▶ Passage
----

Why No One Wants Democracy in Iran
A nation of 90 million choosing its own government is the one outcome that serves nobody’s interests – except Iran’s.
Grüezi!
The US and Israel have called for regime change in Iran. The assumption is that a democratic Iran would be a friendly Iran.
In fact, a legitimate, competent Iran would be a far more formidable strategic actor than a corrupt theocracy: harder to sanction, armed with democratic legitimacy, and with the potential to restructure a Gulf security architecture that’s underwritten by Washington.
1. A Democracy No One Wants
Within an hour of the first American and Israeli missiles striking Tehran on Saturday, Donald Trump recorded a video message to the Iranian people:
“Now is the time to seize control of your destiny … This is the moment for action. Do not let it pass.”
Benjamin Netanyahu echoed the sentiment: overthrow the regime.
The fairy tale is familiar. Hated dictator falls. Grateful nation rises. Democracy blossoms.
Reality is less encouraging – not in Iraq, not in Libya, not in Afghanistan, and not in Tehran in 1979 when it produced the very regime now being bombed into replacement.
But does Washington actually want what it says it wants?

----

▶ Source material

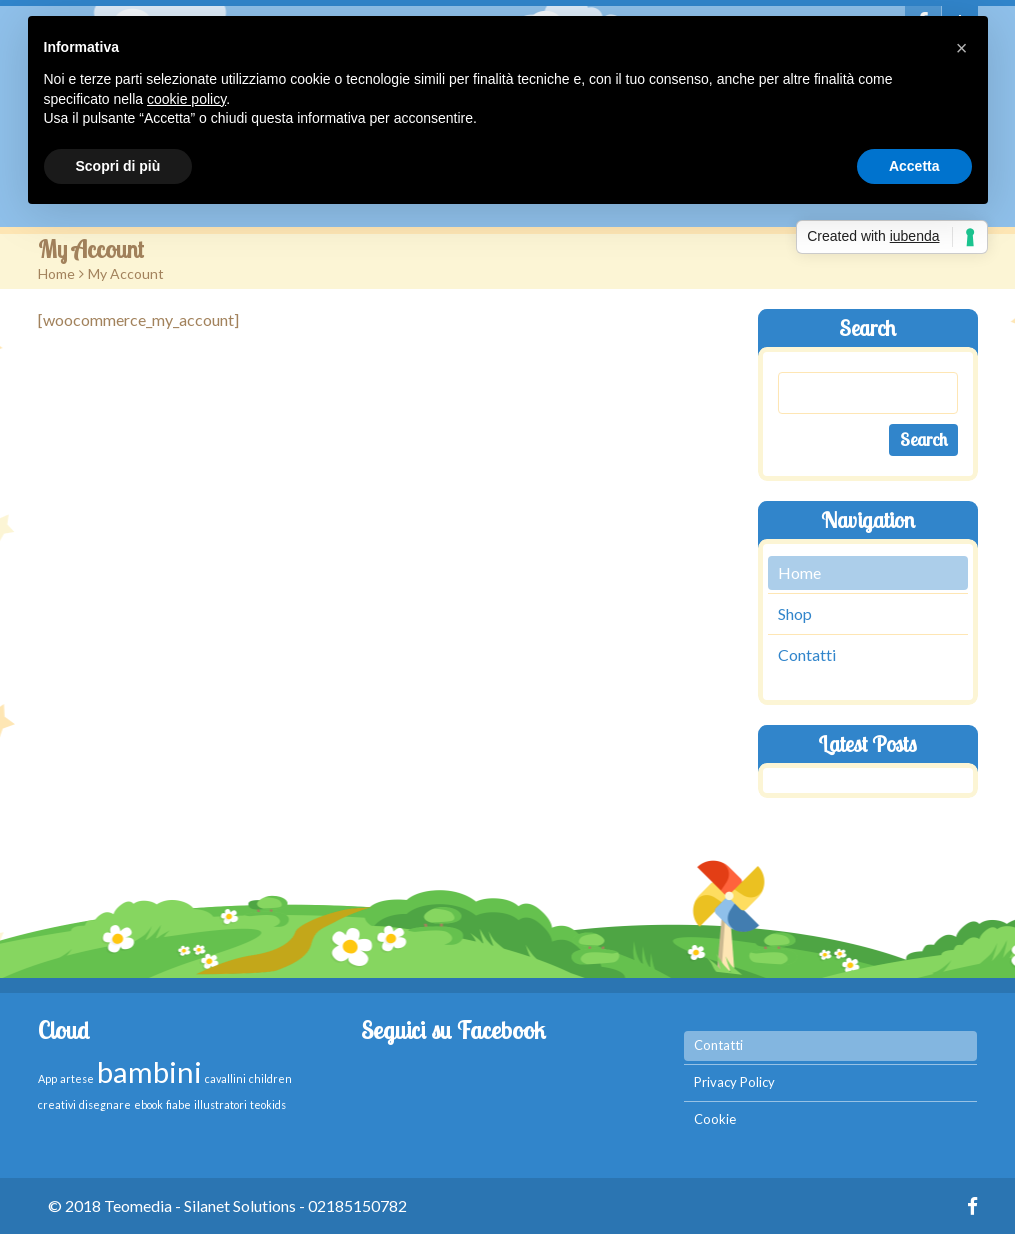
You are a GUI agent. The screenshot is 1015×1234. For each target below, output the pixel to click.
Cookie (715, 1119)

----

▶ Jobs
1) In the article on democracy in Iran, who echoed Trump's call to overthrow the regime?
2) List every place the article names where, in its view, reality has been less encouraging than the fairy tale of regime change.
3) Please decide whether each statement agrees with the article, and quote the words that settle it:
(a) Trump recorded his video message within an hour of the first missiles striking Tehran.
(b) A legitimate, competent Iran would be easier to sanction than a corrupt theocracy.
(c) The first missiles struck Tehran on a Sunday.
The data has no role in anything asked here.

▶ The results
1) Benjamin Netanyahu

2) Iraq, Libya, Afghanistan, Tehran (in 1979)

3)
(a) Yes: "Within an hour of the first American and Israeli missiles striking Tehran on Saturday, Donald Trump recorded a video message to the Iranian people"
(b) No: "harder to sanction"
(c) No: "striking Tehran on Saturday"